A Linha Saúde 24 pode ser uma alternativa em algumas situações, estando acessível, 24 horas por dia, através do número 808 24 24 24, cujo custo é o equivalente a uma chamada local. O atendimento disponibiliza aos utentes o acesso a um profissional de saúde que avalia o nível de risco sobre os sintomas descritos, presta aconselhamento, incluindo o auto tratamento e, caso se verifique necessário, encaminha o doente para o serviço de saúde mais adequado à sua condição do momento. Este serviço telefónico presta também apoio em matérias de aconselhamento terapêutico, saúde pública e informação geral relacionada com a temática da saúde e serviços de saúde.

 

Cuidados Hospitalares

Cobertura

À excepção do concelho da Chamusca, que tem como referência o Hospital Distrital de Santarém, a área de influência do jornal Abarca é servida pelo Centro Hospitalar Médio Tejo (CHMT) que integra as unidades de Abrantes, Torres Novas e Tomar.
No entanto, verificam-se alguns concelhos abrangidos por mais de um hospital. Para além do CHMT, Mação e Vila de Rei também têm como hospital de referência a unidade de Castelo Branco, Gavião e Ponte de Sor a unidade de Portalegre e Entroncamento a unidade de Santarém.
Refira-se ainda que a área de influência do jornal Abarca conta também com o Hospital São João Baptista, no Entroncamento, um hospital misericórdia com financiamento público e convenção com o Serviço Nacional de Saúde.

Proximidade

Embora o concelho da Chamusca tenha como referência o Hospital Distrital de Santarém, apenas Parreira e Vale de Cavalos se encontram mais próximas desta unidade. As restantes cinco freguesias conseguem ganhar alguns minutos se se deslocarem a Torres Novas.

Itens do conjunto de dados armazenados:
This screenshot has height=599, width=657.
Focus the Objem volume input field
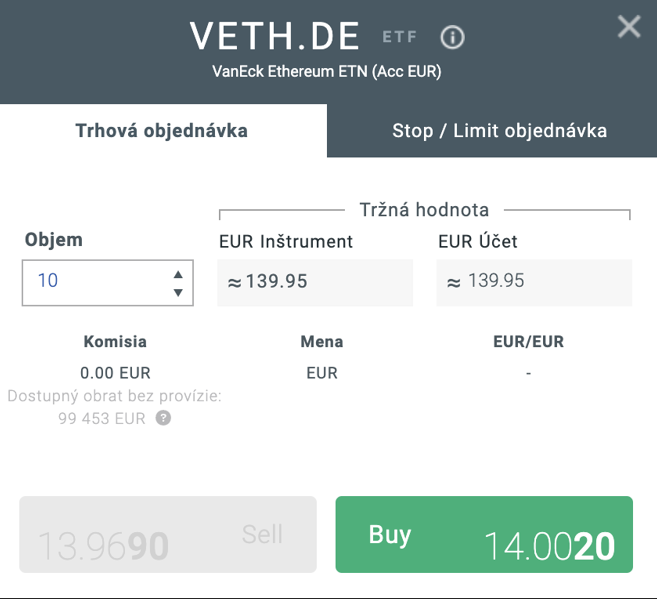point(90,281)
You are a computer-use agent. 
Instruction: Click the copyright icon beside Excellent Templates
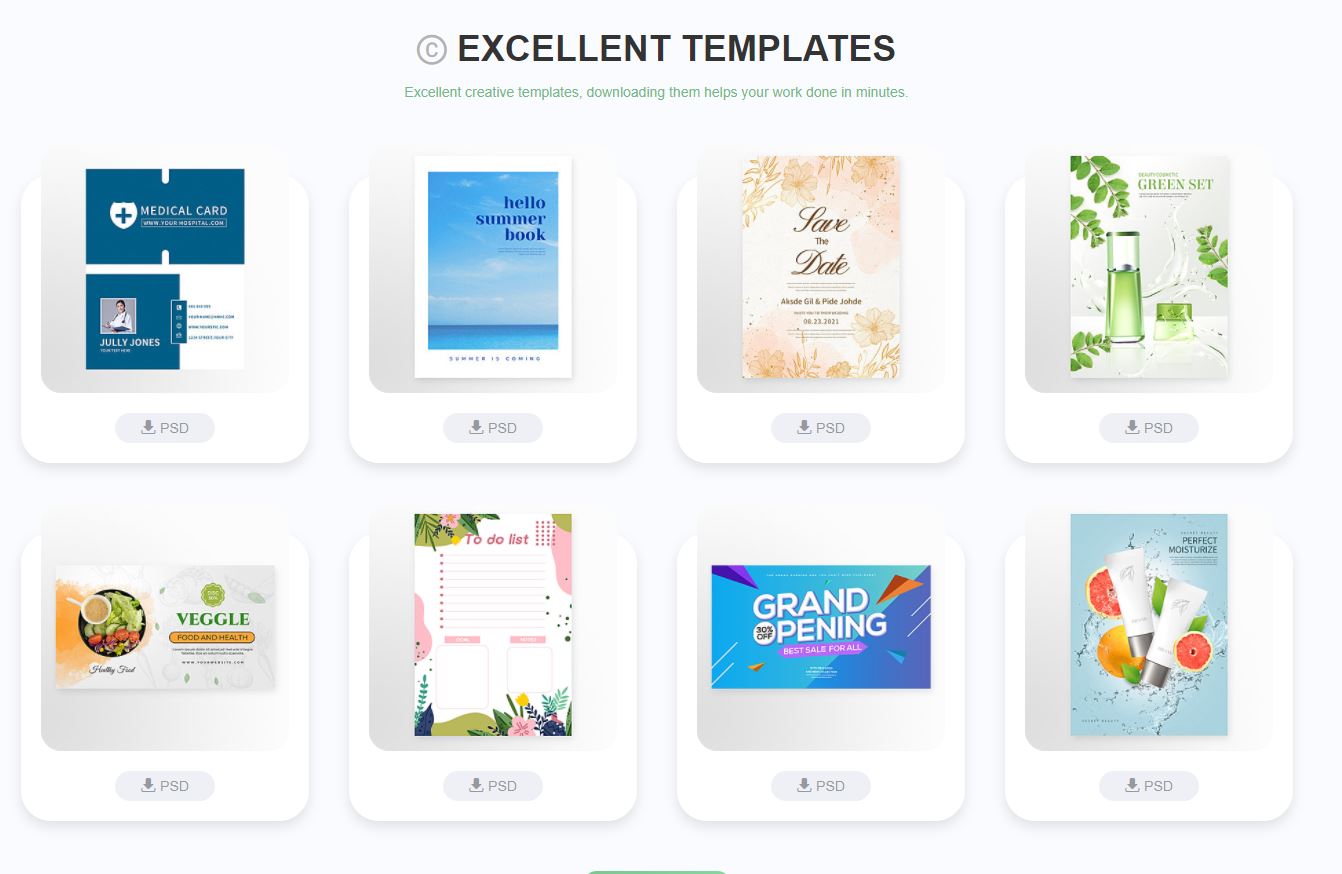[x=431, y=49]
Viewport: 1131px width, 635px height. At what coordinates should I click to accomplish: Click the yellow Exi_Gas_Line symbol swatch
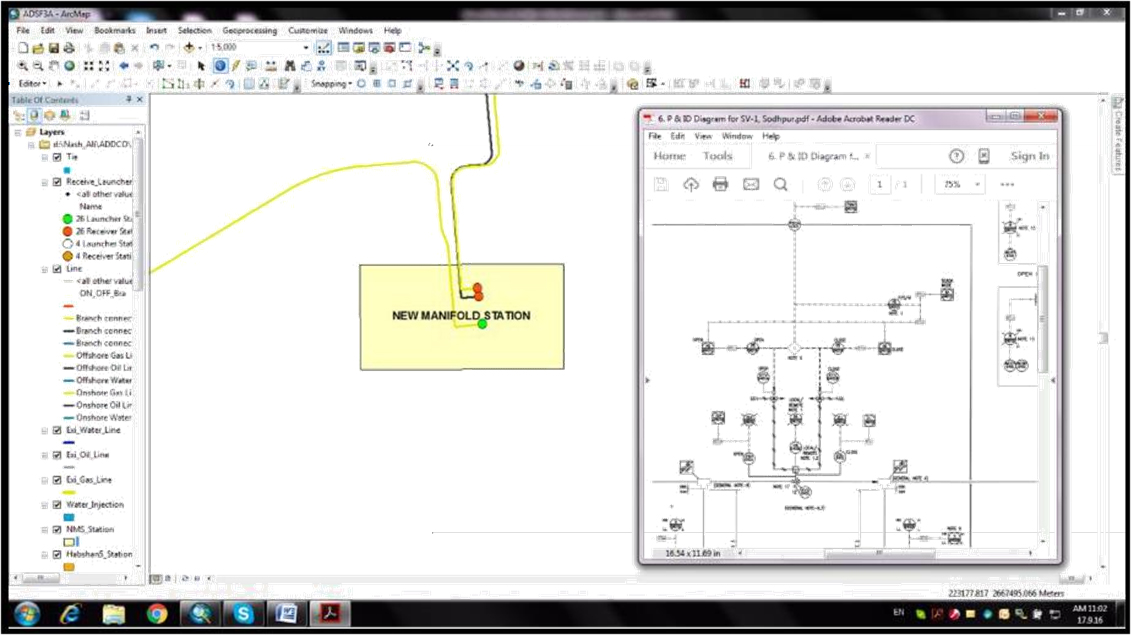(69, 492)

TAREFAS A REALIZAR >>
1. Reproduza o trecho do excerto sobre cuidados de saúde desde "No entanto, verificam-se" até "unidade de Santarém.".
2. Resuma em duas frases o excerto sobre cuidados de saúde.

RESPOSTAS ÀS TAREFAS >>
1.
No entanto, verificam-se alguns concelhos abrangidos por mais de um hospital. Para além do CHMT, Mação e Vila de Rei também têm como hospital de referência a unidade de Castelo Branco, Gavião e Ponte de Sor a unidade de Portalegre e Entroncamento a unidade de Santarém.

2. A Linha Saúde 24, acessível 24 horas por dia através do número 808 24 24 24, dá aos utentes acesso a um profissional de saúde que avalia o nível de risco dos sintomas, presta aconselhamento e, se necessário, encaminha o doente para o serviço de saúde mais adequado. A área de influência do jornal Abarca é servida pelo Centro Hospitalar Médio Tejo, à exceção do concelho da Chamusca, que tem como referência o Hospital Distrital de Santarém, embora cinco das suas freguesias ganhem alguns minutos se se deslocarem a Torres Novas.